### Instruction
Report each line of the items below that contains the string "menu", copying every such line in full. Case counts, so a line matches only if the letters agree in capitalization.

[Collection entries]
^^^^^^^^^^^^^^^^

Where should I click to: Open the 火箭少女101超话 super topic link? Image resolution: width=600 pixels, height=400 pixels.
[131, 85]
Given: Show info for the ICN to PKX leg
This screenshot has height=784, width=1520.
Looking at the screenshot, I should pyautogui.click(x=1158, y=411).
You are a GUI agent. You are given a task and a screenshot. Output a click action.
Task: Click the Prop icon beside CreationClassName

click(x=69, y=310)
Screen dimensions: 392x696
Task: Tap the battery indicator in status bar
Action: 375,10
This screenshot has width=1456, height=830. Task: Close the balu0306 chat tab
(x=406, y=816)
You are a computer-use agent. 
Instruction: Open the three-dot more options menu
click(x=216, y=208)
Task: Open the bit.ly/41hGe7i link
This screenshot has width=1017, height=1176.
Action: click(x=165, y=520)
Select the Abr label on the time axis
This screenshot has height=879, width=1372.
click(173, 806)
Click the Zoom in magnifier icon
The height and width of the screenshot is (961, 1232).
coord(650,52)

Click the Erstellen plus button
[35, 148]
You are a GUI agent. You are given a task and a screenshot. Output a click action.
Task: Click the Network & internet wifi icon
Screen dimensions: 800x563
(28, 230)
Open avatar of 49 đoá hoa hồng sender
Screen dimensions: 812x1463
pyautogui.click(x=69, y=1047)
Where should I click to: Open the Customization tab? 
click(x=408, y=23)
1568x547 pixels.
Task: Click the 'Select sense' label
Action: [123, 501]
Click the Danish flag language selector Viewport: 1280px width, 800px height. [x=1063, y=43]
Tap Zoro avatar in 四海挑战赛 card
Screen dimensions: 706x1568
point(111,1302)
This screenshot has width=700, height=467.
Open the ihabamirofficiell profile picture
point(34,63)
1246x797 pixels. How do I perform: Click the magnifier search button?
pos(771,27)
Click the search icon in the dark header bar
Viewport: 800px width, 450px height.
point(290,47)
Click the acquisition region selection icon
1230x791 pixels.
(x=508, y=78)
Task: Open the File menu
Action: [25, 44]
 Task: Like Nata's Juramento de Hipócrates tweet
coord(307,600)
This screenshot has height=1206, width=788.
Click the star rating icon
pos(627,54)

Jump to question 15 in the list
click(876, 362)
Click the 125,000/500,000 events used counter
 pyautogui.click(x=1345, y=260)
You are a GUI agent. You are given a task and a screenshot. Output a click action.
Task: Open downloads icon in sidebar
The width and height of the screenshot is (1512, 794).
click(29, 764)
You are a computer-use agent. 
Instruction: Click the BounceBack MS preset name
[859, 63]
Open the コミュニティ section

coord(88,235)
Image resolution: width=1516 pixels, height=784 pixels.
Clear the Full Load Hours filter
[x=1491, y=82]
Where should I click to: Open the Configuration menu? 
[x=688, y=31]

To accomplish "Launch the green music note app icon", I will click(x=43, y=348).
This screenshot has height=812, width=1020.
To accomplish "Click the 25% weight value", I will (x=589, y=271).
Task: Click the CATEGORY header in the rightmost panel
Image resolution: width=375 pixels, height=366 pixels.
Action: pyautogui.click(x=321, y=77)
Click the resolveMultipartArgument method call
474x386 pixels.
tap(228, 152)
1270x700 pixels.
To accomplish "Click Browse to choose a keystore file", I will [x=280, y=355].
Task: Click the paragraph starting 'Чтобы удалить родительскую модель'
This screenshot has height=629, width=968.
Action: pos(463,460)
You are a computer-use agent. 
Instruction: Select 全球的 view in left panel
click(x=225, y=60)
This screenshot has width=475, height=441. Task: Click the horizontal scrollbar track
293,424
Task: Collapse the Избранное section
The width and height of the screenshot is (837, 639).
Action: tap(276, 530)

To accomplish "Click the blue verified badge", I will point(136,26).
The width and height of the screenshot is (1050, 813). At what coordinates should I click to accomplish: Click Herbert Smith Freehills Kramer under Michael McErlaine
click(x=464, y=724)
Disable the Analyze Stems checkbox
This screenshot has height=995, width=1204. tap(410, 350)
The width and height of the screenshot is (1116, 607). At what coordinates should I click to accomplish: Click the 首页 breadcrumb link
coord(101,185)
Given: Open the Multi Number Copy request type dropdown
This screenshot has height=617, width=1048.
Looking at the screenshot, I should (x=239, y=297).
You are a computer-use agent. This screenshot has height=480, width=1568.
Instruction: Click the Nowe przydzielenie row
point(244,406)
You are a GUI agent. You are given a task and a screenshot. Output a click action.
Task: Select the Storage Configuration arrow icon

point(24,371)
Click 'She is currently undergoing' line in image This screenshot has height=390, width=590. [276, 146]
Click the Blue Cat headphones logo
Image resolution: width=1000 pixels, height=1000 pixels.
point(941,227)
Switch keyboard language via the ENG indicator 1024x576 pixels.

^^^^^^^^^^^^^^^^

### In response
Instruction: Open the three-dot more options menu
Task: Open the File menu
Where should I click to: Open the Configuration menu? 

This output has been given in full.